Files are a visible example of a common resource. NT provides an API for creating and opening files; modifying their attributes (hidden, read-only, etc.); and on NTFS, ensuring that programs honor file security settings. Programs expect these capabilities, and NT implements its resource management (i.e., the way NT efficiently keeps track of a file's state) hidden from applications. The operating system does the work of tracking the state and protecting resources.
In NT, the typical way a program accesses a resource such as a file is to open or create the resource and then manipulate it. Usually, a resource is assigned a name when it's created so that programs can share it. To look up or open an existing shared resource or a global resource (e.g., a file system, disk, or other physical device attached to the system), a program specifies the resource's name. However, programs often create unnamed resources, which typically are logical resources (e.g., synchronization primitives), that an application will privately use.
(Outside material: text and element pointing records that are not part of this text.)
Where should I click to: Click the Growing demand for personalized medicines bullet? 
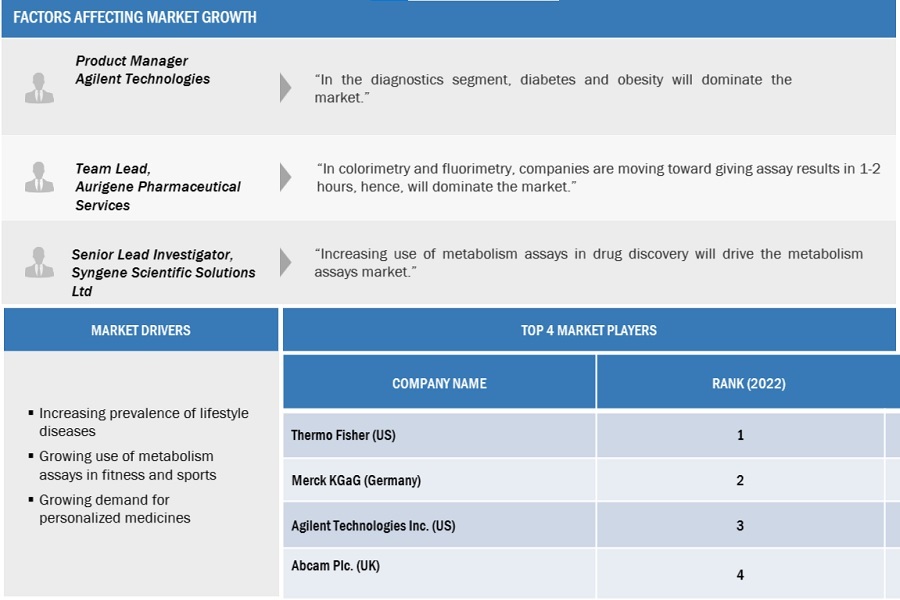114,509
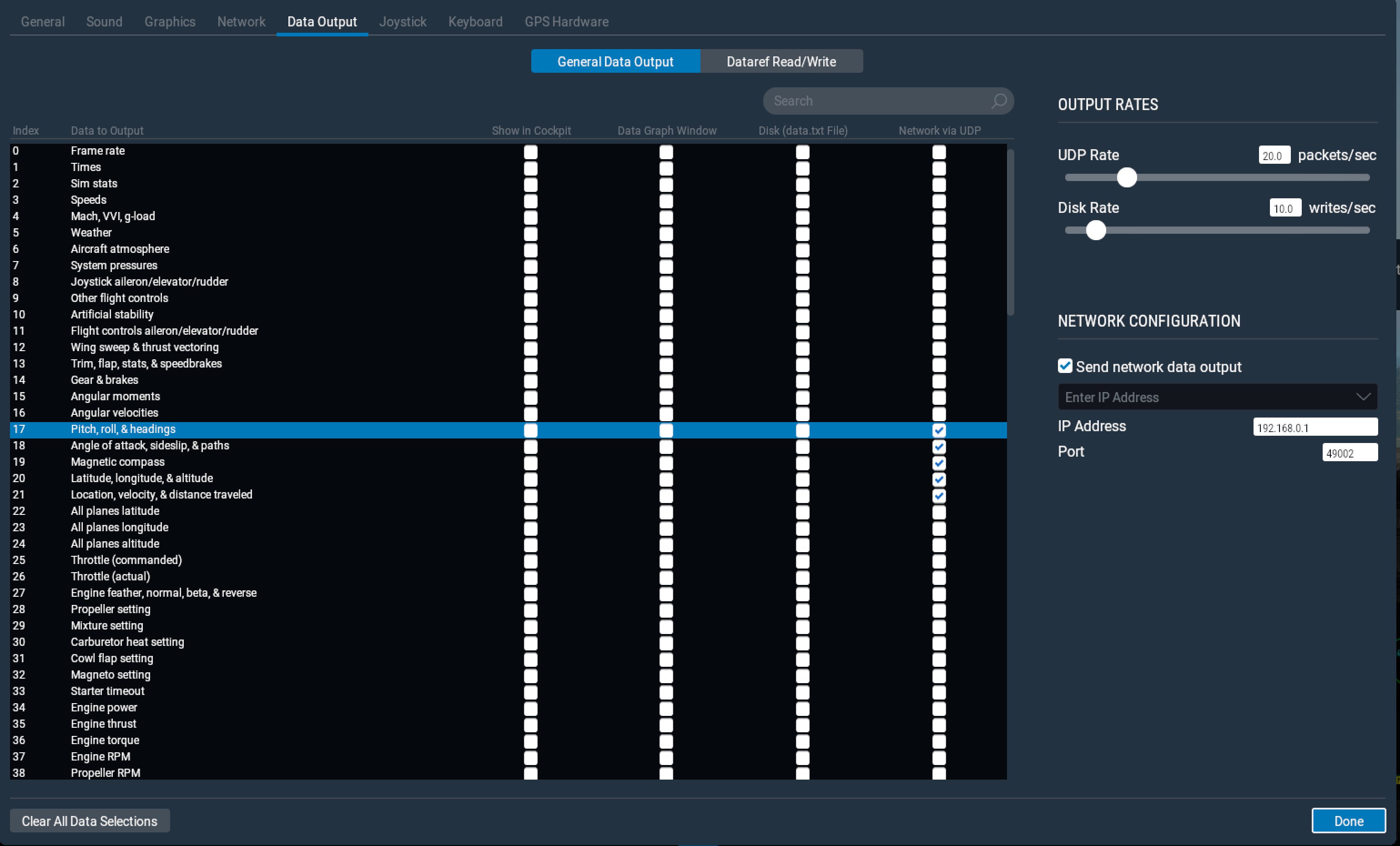
Task: Uncheck UDP output for Latitude, longitude, & altitude
Action: pyautogui.click(x=939, y=479)
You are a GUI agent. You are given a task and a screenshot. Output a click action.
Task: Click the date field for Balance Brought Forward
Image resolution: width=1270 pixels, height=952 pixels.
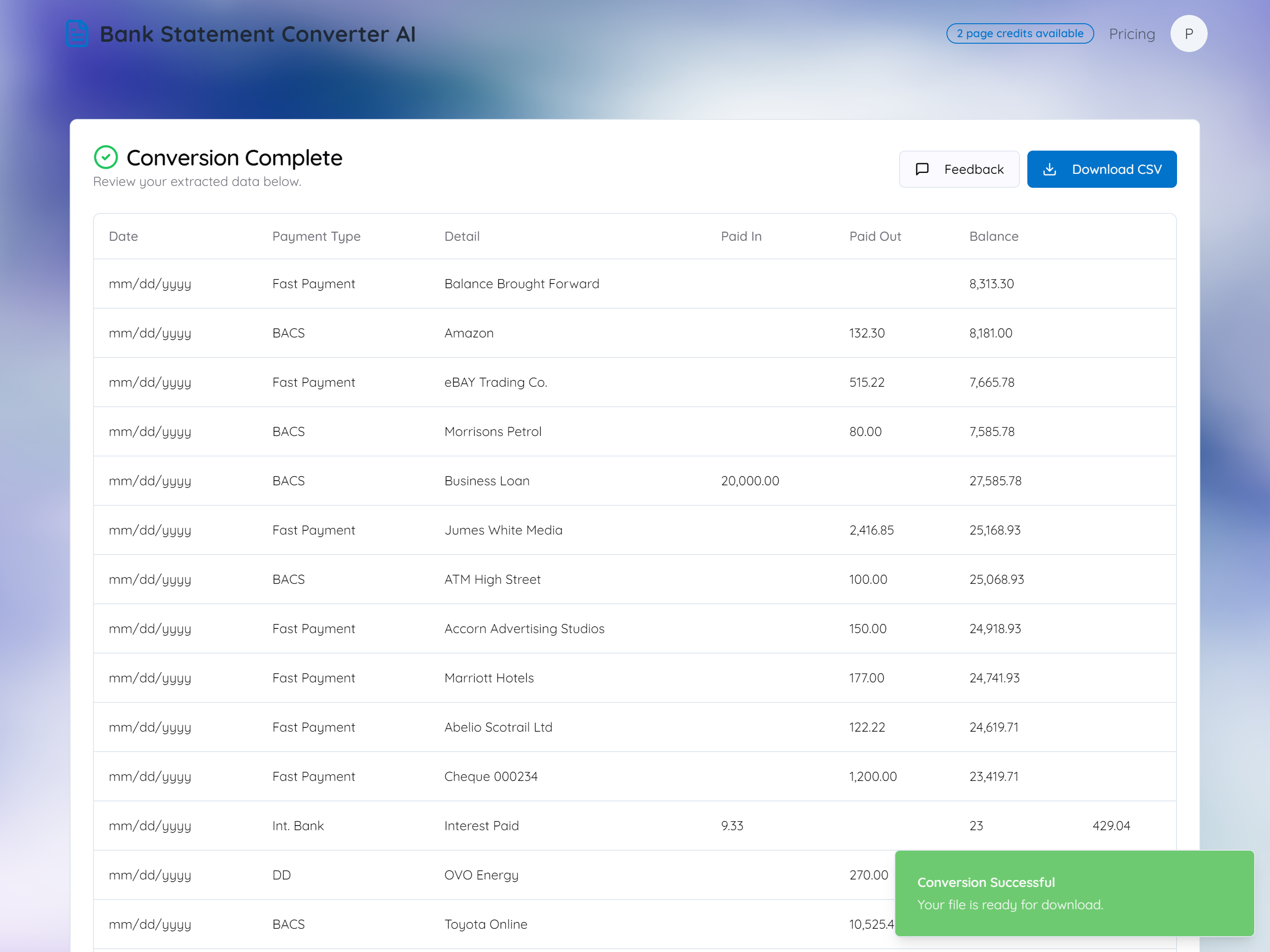(150, 283)
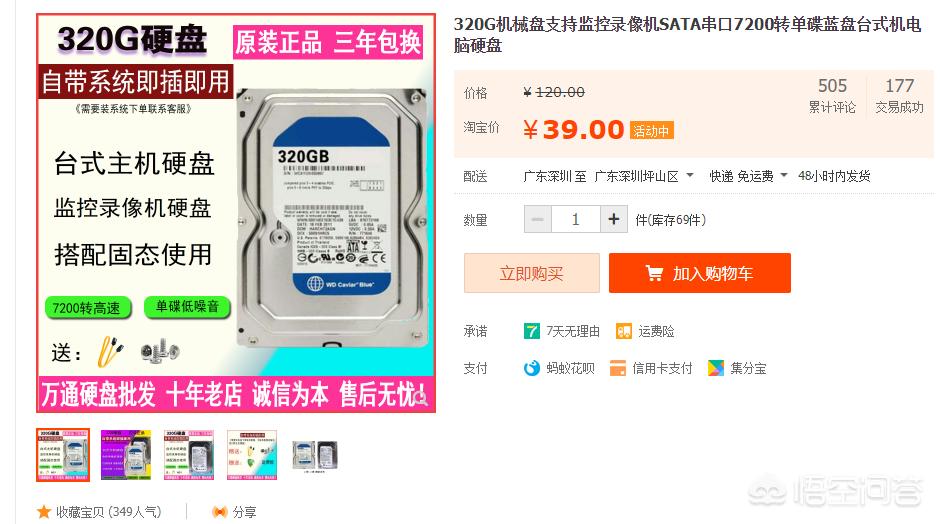Click the magnifier icon on the product image
This screenshot has width=940, height=524.
click(x=421, y=397)
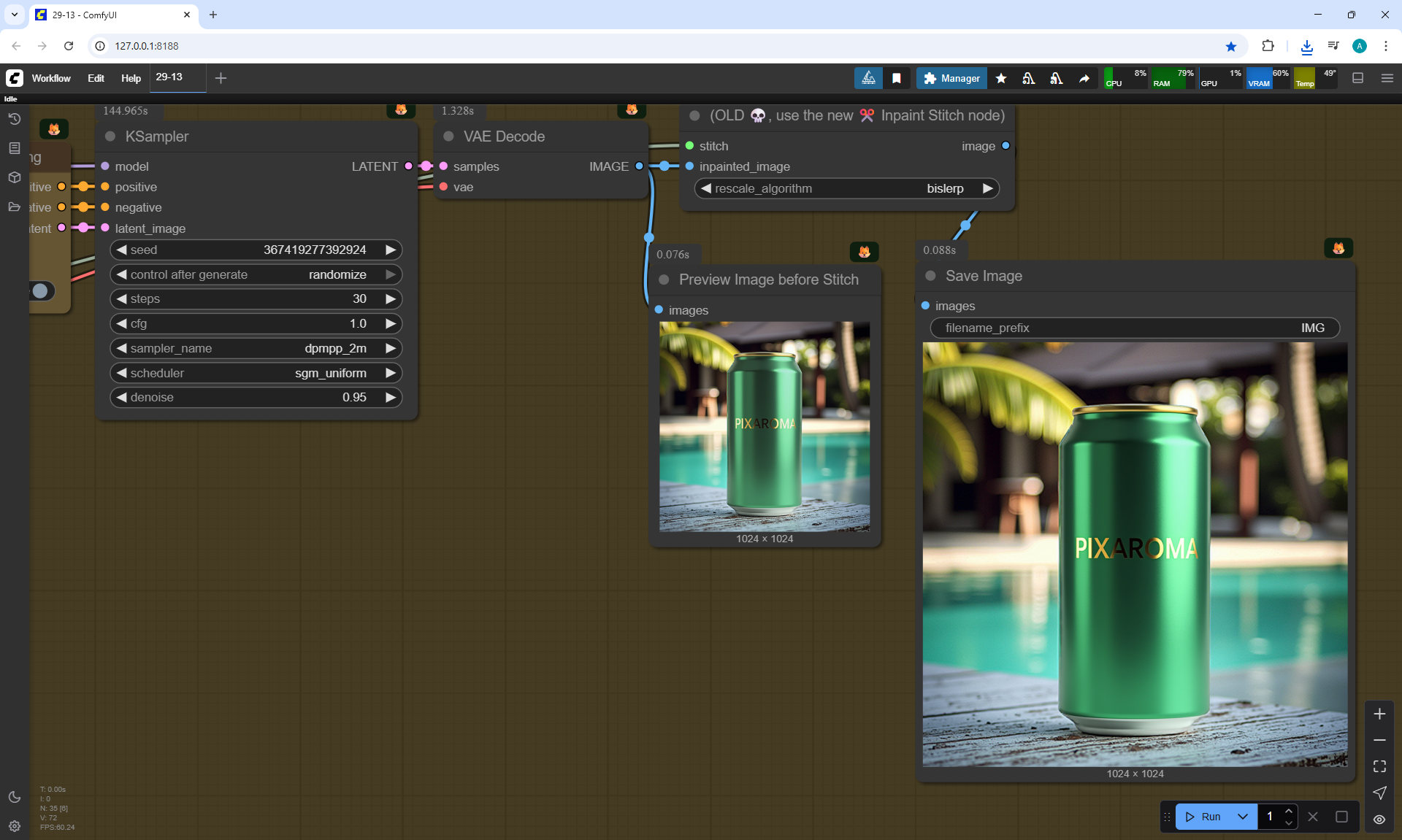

Regardless of whether resources are physical resources (such as disk drives and keyboards) or logical resources (such as files and shared virtual memory), NT represents them as object data structures, which the Object Manager defines. Objects are shells that other NT Executive subsystems can fill in so that they can build custom object types to represent the resources they manage. The Object Manager tracks information that is independent of the type of resource an object represents; the subsystem-specific core of an object contains data relevant to a particular resource.
The reason NT builds objects using the Object Manager's infrastructure is simple: Each subsystem does not need to reinvent the wheel to track the system-related state of an object, look up its resources, charge applications for the memory required to allocate an object, and protect resources with security. By concentrating these functions in the Object Manager, Microsoft can share code across subsystems, write and validate NT's security code once, and apply the same naming conventions to all resources.
The Object Manager's duties involve creating object types, creating and deleting objects, querying and setting an object's attributes, and locating objects. As I mentioned previously, Executive subsystems (including the Object Manager) create objects that represent the resources they manage. Before a subsystem (e.g., the I/O Manager) can tell the Object Manager to make an object (e.g., a file), the Object Manager must define the underlying object type that the subsystem will instantiate the object from. Object types, like classes in C++ parlance, store information common to all objects representing the same type of resource. This information includes statistical information and pointers to the method procedures that the subsystems will invoke when they perform actions on an object of the corresponding type. Thus, when the Executive subsystems initialize, they call a function in the Object Manager to define their object types.
For example, open files require resource management, and the I/O Manager subsystem builds file objects (with help from the Object Manager) to track open files. Inside the file object's body, the I/O Manager keeps track of the file's name, its logical volume, and whether the file is marked for deletion; the file object also provides storage for private data associated with the file system driver that the file belongs to.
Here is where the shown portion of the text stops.